At that moment, we decided to change our status from permanent residents to naturalized citizens. We applied in late February 2007 and received our approval notice in May 2007.
We had to go to Reno for a citizenship test consisting of 10 questions based on U.S. history and government. After you get the test you are asked to read and write simple sentences, which to me seemed to be at about the first-grade level. Upon completion, the immigration officer approves your case for citizenship.
During our interview process, it became apparent to my wife and me that learning the English language was not as important to others as it was to us. As we waited for our interview at the Reno Homeland Security office, the agent called out letters assigned to other families who had come in for fingerprinting. The agent called out the “Letter A” loud and clear four times. A family of five near us did not move until another person sitting nearby re-pronounced it as “aah,” corresponding to their native language, Spanish. At home our 3-and 5-year-old children are fluent in four languages and we speak in all these languages. In public we always try to converse in English. English is the language of the United States. Our Constitution and our laws are written in English. If someone needs the letter “A” translated in any other language and desires to immigrate to the United States, I believe they must work harder at learning the English language.
The citizenship swearing-in ceremony was wonderful. It lasted around three hours and it was a once-in-a-lifetime experience.
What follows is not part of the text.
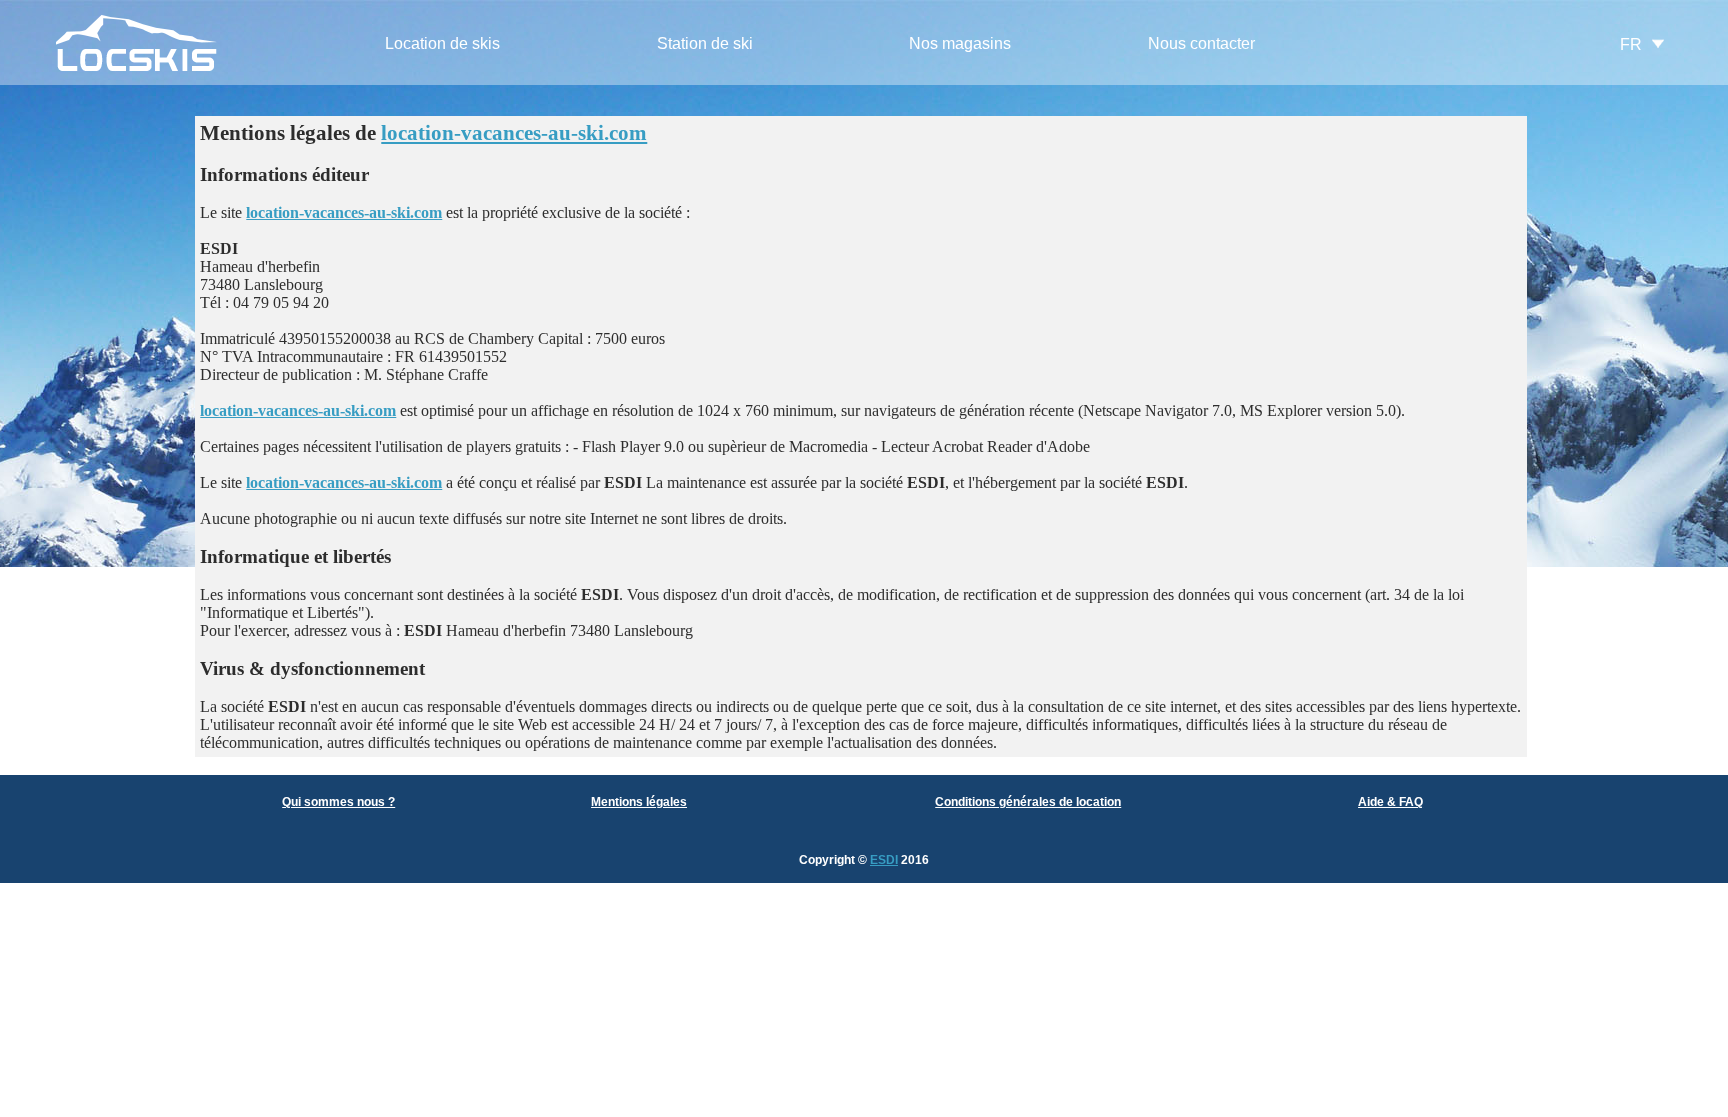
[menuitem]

It was conducted at the U.S. District Court in Reno, presided by the Honorable Valerie P. Cooke, U.S. Magistrate Judge. There were 58 candidates for this formal ceremony. There were representatives from the offices of Senators Reid and Ensign, Congressman Dean Heller and others.
Nearly half my life has been spent in my adopted country. The United States of America is the land of opportunity, freedom, laws and also responsibility. Why then is our president and certain lawmakers of both political parties moving legislation forward to grant amnesty to lawbreaking and irresponsible individuals who are in our country illegally? The illegal aliens disregarded our laws when they entered our country. By rewarding them, we are sending the wrong message to law abiding residents and future legal immigrants.
My family is very proud of our American citizenship and we will do our best to serve and protect our country.
• Girish Pandit is regional production/operations director for Sierra Nevada Media Group, which includes the Nevada Appeal.